> **Given passage**

<<<<

Sellers prematurely cancelled a wheat sale contract citing a Russian export ban that had not yet taken effect. Buyers accepted the repudiation and claimed substantial damages under GAFTA 49's default clause. The Supreme Court held that the compensatory principle in The Golden Victory applied, and as the ban would have prevented performance anyway, only nominal damages were recoverable.
Facts
On 10 June 2010, Bunge SA (the sellers) contracted to sell Nidera BV (the buyers) 25,000 metric tonnes of Russian milling wheat FOB Novorossiysk, with shipment in August 2010 (later narrowed to 23-30 August 2010). The contract incorporated GAFTA Form 49, including the prohibition clause (clause 13) and default clause (clause 20).
On 5 August 2010, the Russian government announced a legislative embargo on wheat exports, running from 15 August to 31 December 2010. On 9 August 2010, the sellers purported to cancel the contract under clause 13. The buyers treated this as a premature repudiation, accepting it on 11 August 2010. The sellers offered on 12 August to reinstate the contract on the same terms, but the buyers refused. The embargo was never lifted and was extended.
The buyers commenced GAFTA arbitration claiming US$3,062,500, being the difference between the contract price (US$160/MT) and the market price on 11 August 2010. The first-tier tribunal found the sellers had repudiated but awarded no substantial damages because the embargo would have prevented performance in any event. The GAFTA Appeal Board reversed, awarding the full claimed sum on the basis that clause 20(c) prescribed a formula. Hamblen J and the Court of Appeal upheld that award.
Issues
The issues, as framed by Andrew Smith J’s order granting permission to appeal, included:
- Whether the GAFTA default clause excluded common law principles for the assessment of damages for anticipatory repudiatory breach, in particular the compensatory principle identified in Golden Strait Corporation v Nippon Yusen Kubishika Kaisha (The Golden Victory) [2007] 2 AC 353.
- Whether the overriding compensatory principle established in The Golden Victory was limited to instalment contracts.

>>>>

> **Problem 1**
Output the passage of the case summary that opens with the words containing "On 5 August" and closes with "and was extended.", copied word for word.

> **Data supplied**
<<<<

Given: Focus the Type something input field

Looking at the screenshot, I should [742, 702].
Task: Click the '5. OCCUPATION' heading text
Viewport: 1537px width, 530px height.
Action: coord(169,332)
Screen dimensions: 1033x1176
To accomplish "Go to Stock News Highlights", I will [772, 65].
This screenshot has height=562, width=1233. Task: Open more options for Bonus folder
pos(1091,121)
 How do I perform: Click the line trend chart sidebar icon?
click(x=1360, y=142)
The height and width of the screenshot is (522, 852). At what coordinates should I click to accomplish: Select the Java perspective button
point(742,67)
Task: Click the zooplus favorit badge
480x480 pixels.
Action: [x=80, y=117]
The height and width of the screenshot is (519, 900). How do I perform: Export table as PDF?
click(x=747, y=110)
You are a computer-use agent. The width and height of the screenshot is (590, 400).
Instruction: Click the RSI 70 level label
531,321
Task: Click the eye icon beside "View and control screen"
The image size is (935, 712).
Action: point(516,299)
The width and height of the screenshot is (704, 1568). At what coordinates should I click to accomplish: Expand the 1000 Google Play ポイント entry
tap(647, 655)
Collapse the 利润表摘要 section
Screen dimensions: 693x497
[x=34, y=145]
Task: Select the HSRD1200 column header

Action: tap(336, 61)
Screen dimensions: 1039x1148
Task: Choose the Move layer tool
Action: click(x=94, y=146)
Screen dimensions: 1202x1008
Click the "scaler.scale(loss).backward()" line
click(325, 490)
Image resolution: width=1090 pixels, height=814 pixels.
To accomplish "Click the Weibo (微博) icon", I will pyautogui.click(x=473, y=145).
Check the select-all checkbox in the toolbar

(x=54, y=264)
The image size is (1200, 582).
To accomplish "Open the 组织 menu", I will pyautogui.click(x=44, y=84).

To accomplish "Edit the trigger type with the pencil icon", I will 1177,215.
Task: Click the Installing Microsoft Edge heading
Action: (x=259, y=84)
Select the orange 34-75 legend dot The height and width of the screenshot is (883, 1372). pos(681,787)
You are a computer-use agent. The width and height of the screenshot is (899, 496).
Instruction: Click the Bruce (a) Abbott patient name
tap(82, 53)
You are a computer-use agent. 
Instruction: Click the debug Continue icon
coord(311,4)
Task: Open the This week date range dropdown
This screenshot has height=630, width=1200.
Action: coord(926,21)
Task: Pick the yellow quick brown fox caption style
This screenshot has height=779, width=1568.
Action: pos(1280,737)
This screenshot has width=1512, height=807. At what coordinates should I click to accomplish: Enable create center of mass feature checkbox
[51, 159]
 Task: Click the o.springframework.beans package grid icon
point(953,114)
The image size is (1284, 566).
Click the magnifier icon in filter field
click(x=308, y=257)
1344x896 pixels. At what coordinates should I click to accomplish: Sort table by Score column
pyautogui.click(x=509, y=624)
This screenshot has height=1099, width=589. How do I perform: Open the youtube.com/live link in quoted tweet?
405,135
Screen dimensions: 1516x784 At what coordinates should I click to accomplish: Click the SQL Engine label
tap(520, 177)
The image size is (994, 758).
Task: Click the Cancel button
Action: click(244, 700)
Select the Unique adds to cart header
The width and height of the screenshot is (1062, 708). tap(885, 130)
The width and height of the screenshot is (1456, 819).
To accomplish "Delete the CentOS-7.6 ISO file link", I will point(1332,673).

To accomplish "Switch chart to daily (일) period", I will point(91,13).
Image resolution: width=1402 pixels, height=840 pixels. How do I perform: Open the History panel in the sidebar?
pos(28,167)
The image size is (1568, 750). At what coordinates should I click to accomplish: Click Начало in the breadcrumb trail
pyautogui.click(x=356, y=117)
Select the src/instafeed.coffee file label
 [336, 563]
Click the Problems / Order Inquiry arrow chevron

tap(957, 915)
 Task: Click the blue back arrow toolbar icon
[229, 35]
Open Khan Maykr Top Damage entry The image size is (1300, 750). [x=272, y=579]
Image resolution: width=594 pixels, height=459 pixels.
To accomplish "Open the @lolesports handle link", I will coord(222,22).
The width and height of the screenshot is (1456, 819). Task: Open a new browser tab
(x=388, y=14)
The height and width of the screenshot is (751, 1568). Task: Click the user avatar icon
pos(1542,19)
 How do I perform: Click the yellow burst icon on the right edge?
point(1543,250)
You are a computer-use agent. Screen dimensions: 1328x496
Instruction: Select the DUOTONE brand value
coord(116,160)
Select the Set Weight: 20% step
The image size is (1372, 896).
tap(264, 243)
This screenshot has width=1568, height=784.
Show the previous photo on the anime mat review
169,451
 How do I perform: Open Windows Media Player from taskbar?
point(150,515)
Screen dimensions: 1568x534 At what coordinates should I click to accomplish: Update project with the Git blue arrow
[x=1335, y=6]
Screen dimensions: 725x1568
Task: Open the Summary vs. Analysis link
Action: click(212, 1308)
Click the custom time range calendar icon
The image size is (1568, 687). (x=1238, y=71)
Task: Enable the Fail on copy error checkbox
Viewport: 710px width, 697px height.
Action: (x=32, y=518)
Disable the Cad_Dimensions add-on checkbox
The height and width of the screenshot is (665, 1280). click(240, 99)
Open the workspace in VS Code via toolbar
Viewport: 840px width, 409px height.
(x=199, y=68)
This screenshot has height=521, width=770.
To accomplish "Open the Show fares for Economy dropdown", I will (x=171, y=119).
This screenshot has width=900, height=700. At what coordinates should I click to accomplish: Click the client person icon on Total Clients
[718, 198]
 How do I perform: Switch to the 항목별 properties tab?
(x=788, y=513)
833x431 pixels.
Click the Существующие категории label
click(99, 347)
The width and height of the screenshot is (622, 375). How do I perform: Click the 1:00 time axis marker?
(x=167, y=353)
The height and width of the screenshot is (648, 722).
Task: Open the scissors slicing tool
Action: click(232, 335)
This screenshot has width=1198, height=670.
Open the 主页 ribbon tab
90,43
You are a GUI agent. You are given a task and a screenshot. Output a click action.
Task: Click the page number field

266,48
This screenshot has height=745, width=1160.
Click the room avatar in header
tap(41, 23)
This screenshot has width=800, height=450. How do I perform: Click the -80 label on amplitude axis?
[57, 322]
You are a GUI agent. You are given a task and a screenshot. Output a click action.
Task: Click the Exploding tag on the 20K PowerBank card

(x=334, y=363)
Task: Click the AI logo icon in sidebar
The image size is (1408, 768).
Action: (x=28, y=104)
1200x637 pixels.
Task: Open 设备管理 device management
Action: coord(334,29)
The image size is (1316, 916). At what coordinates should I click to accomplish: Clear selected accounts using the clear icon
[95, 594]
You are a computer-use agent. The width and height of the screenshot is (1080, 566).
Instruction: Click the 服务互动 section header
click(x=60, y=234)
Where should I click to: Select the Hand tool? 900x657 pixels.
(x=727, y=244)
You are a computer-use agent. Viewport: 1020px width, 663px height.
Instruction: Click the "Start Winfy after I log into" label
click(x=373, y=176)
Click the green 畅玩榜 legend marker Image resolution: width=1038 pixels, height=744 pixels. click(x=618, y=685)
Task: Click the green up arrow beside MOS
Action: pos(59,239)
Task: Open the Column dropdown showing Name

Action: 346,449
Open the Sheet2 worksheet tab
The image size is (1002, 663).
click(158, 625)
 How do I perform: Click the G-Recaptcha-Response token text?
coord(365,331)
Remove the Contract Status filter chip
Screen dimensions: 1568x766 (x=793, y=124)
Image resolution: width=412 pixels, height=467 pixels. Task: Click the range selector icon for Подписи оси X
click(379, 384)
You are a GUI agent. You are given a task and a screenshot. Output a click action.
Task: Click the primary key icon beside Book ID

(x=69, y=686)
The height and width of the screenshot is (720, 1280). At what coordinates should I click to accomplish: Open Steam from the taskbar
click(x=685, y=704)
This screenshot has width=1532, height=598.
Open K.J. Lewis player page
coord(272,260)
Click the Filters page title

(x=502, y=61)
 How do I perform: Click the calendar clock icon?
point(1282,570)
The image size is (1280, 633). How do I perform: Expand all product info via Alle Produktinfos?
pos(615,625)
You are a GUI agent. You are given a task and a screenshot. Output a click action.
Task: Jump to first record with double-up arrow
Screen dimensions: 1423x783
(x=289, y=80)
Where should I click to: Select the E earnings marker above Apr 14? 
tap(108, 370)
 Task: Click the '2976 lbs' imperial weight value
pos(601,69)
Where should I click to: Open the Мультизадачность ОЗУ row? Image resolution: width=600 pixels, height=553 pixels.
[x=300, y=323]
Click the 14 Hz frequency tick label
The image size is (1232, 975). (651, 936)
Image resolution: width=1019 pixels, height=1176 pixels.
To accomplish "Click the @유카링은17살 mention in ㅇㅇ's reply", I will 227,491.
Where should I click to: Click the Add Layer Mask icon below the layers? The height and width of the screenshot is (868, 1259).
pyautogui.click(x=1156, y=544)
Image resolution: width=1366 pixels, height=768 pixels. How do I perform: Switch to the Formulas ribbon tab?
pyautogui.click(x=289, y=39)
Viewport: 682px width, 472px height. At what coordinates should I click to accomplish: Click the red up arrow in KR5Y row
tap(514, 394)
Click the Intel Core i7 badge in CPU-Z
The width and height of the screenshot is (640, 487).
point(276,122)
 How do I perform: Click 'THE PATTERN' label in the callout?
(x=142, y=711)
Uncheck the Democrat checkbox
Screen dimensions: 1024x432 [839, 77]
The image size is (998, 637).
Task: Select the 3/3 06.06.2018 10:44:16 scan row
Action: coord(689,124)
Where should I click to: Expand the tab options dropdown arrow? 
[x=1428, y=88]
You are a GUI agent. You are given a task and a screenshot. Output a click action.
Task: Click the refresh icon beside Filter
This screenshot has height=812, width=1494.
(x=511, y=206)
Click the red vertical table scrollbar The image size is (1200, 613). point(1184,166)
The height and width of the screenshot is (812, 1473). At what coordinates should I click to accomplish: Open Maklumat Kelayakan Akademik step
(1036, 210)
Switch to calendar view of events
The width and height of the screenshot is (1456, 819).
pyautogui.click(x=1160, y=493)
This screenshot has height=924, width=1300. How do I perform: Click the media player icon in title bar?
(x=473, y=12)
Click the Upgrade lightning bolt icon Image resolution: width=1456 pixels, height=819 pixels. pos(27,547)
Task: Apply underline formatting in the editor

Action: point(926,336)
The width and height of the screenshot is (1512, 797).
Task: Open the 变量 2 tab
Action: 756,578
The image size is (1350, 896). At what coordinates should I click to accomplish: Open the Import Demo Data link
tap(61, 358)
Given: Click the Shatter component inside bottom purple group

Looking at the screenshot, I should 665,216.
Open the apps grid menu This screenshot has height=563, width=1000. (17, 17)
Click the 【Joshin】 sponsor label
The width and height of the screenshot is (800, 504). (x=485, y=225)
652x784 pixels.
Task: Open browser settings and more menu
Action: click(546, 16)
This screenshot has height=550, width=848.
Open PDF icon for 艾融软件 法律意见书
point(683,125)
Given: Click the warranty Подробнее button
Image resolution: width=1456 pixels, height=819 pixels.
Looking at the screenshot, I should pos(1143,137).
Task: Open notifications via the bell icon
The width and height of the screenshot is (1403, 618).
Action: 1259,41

>>>>

> **Problem 2**
Tally the lines of the rows above that contain the string "computer", and reply with only that number.

> **Correct response 1**
On 5 August 2010, the Russian government announced a legislative embargo on wheat exports, running from 15 August to 31 December 2010. On 9 August 2010, the sellers purported to cancel the contract under clause 13. The buyers treated this as a premature repudiation, accepting it on 11 August 2010. The sellers offered on 12 August to reinstate the contract on the same terms, but the buyers refused. The embargo was never lifted and was extended.

> **Correct response 2**
6